Exercise text Start Marker

Only children often have a more serious and less frivolous approach to life than children in multichild families. They often pursue more intellectual and solitary hobbies such as writing, reading, sketching, and other creative arts. In one child families, parents often include their only child in their discussions. They are not treated as mere children but as thinking individuals in their own right. Furthermore, when parents have company and friends over, the only child is included as opposed to children in multichild families who are not being included and told to go away.

Only children have an absence of the gameplaying and mindgames that children with siblings constantly indulge in. They are usually more honest in their interaction with peers and friends. They are not backstabbing and superficial towards their associates. They are also kind. There is an absence of fighting and bullying in the only child relationships with friends and peers. They often have an extremely deep and unabiding respect for their peers and friendships.

Only children are also very peaceful and nonconfrontational. They have a live and let live mentality. To them, life is to be experienced and sibling behaviors such as fighting, competition, and bullying are energy draining and immature to say the least. The average only child would rather read and/or indulge in an intellectual hobby than to roughhouse. They are quite easy to interface with and a joy to be around.

Only children can be quite social savvy because their parents usually enroll them in play groups and in cultural, intellectual, and educational activities where they meet children from all cultural backgrounds. Frequently, it is the only child who has MORE friends than children in multichild families who primarily interact with each other thus adopting a more narrowminded, insular, and parochial attitude towards life. As a result of the numerous and varied friendships in the life of only children, they usually have a more sophisticated and universalistic outlook on life. Furthermore, because of their relationship with their parents and the small family atmosphere, they are comfortable in having fewer friends but more qualitative and intense monogamous relationships. Clearly, there is nothing superficial about only children.

Exercise text End Marker

• _What this exercise asks_
[1] Rewrite the paragraph of the passage on only children that begins "Only children are also very peaceful" as a short bulleted list that keeps its main facts.
[2] Answer these questions from the passage on only children, one per line:
(a) Which hobbies does the passage say only children often pursue?
(b) What mentality does the passage say only children have?
(c) Where do the parents of only children usually enroll them?
[3] Carry on the passage on only children with a new paragraph that follows its final sentence.

Material supplied Start Marker

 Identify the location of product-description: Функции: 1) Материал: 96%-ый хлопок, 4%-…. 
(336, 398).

Material supplied End Marker
Material supplied Start Marker

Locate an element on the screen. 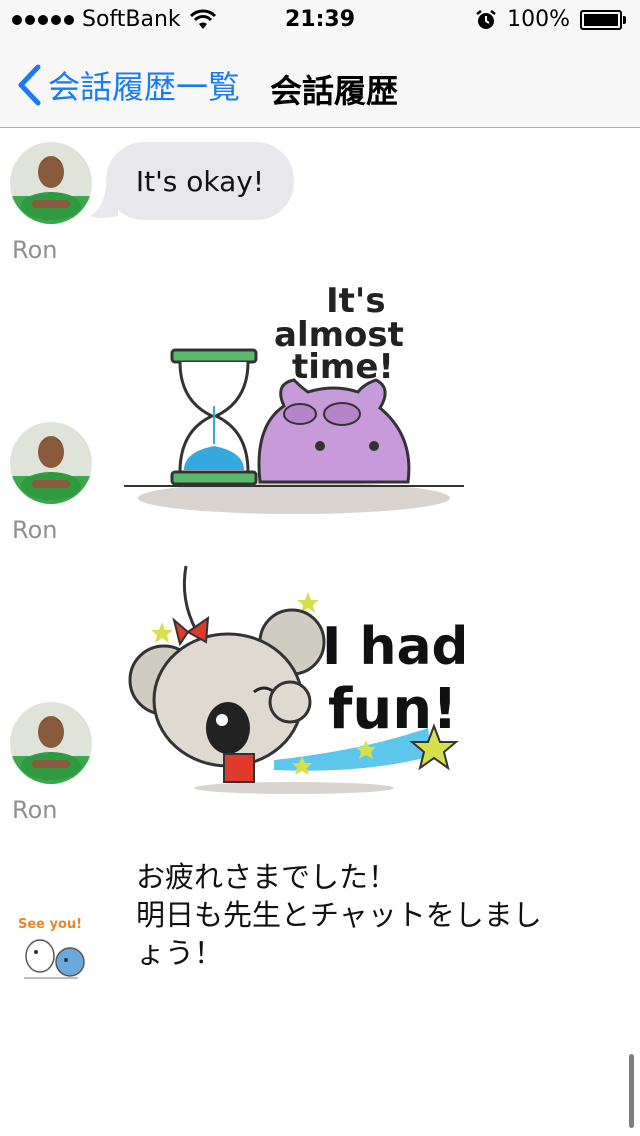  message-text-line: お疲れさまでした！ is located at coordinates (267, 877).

Material supplied End Marker
Material supplied Start Marker

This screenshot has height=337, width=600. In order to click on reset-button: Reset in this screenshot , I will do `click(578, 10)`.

Material supplied End Marker

• _Responses for each task_
[1]
- Only children are peaceful and nonconfrontational, with a live-and-let-live mentality.
- They see life as something to be experienced.
- They regard sibling fighting, competition, and bullying as energy-draining and immature.
- The average only child would rather read or pursue an intellectual hobby than roughhouse.
- They are easy to interface with and a joy to be around.

[2]
(a) Writing, reading, sketching, and other creative arts.
(b) A live-and-let-live mentality.
(c) In play groups and in cultural, intellectual, and educational activities.

[3]
Only children are usually self-contained individuals because they were not part of the sibling environment with its gameplaying, rigid roles, and differential parental treatment. They are often respected for who they. ere and not compared to anyone else. They were given parental encouragement to reach their utmost individualistic and human potential and their parents often have the economic means to make this happen.

Only children are the most likely of all birth orders to attend the best schools and to obtain tertiary education. Furthermore, they are the MOST educated of all birth orders. It is nothing for them to obtain postgraduate education whether at the masters and/or doctorate level of education.

Parents of only children usually have high expectations of them to achieve as much as possible. There is no such thing as second best in only child households. He/she is exhorted to succeed as his/her parents' hopes and dreams are riding on him/her. Many parents of only children actually PLAN their children's lives in terms of college and career choice. These parents believe that they know what it BEST for their child, often not considering the needs and wants of their child. Often or not, the child fulfills parental expectation of college and career choice much to their chagrin later. The child is fulfilling parental dreams, not THEIR OWN.

There are only children who are intensely self-directed and independent while there are OTHERS who can be classified as infantilized, risk aversive, and overly dependent. There are some parents who MISTAKENLY believe that just because they elect to have an only child, it is their excuse to baby the child beyond reproach. Maybe this parent come from a large family where he/she had to fight for parental attention, do without, and led an extremely hardscrabble life. Well, this parent decides to have an only child with the main purpose of babying and overindulging him/her to the point of infantilization.

This parent or parents believe in providing the easiest life possible for their only child. Such a parent or parents actually do not respect their only child for the unique individual he/she is but considers the child to be objectified. This parent or parents usually spoil and do things for the child that he/she is better off doing for himself/herself. This only child is considered a precious jewel to be mollycoddled and protected from the travails of life. This is the parent or parents who does chores for the child instead of teaching him/her self-reliance.

This is the parent or parents who probably had to hustle at an early age and want to spare their child this. Their mantra is that they want their child to have life better than they did. They will spare nothing to grant their child this. They further do not want their only child to be independent as it is an affront to their parental role. To them, their only child is just that -A CHILD. They feel that it is their parental duty to do EVERYTHING for the child instead of teaching him/her the necessary life skills to become independent and self-sufficient. It is not unusual for such parents to take their preadolescent child to school when the child at this stage is perfectly capable of walking by himself/herself to school.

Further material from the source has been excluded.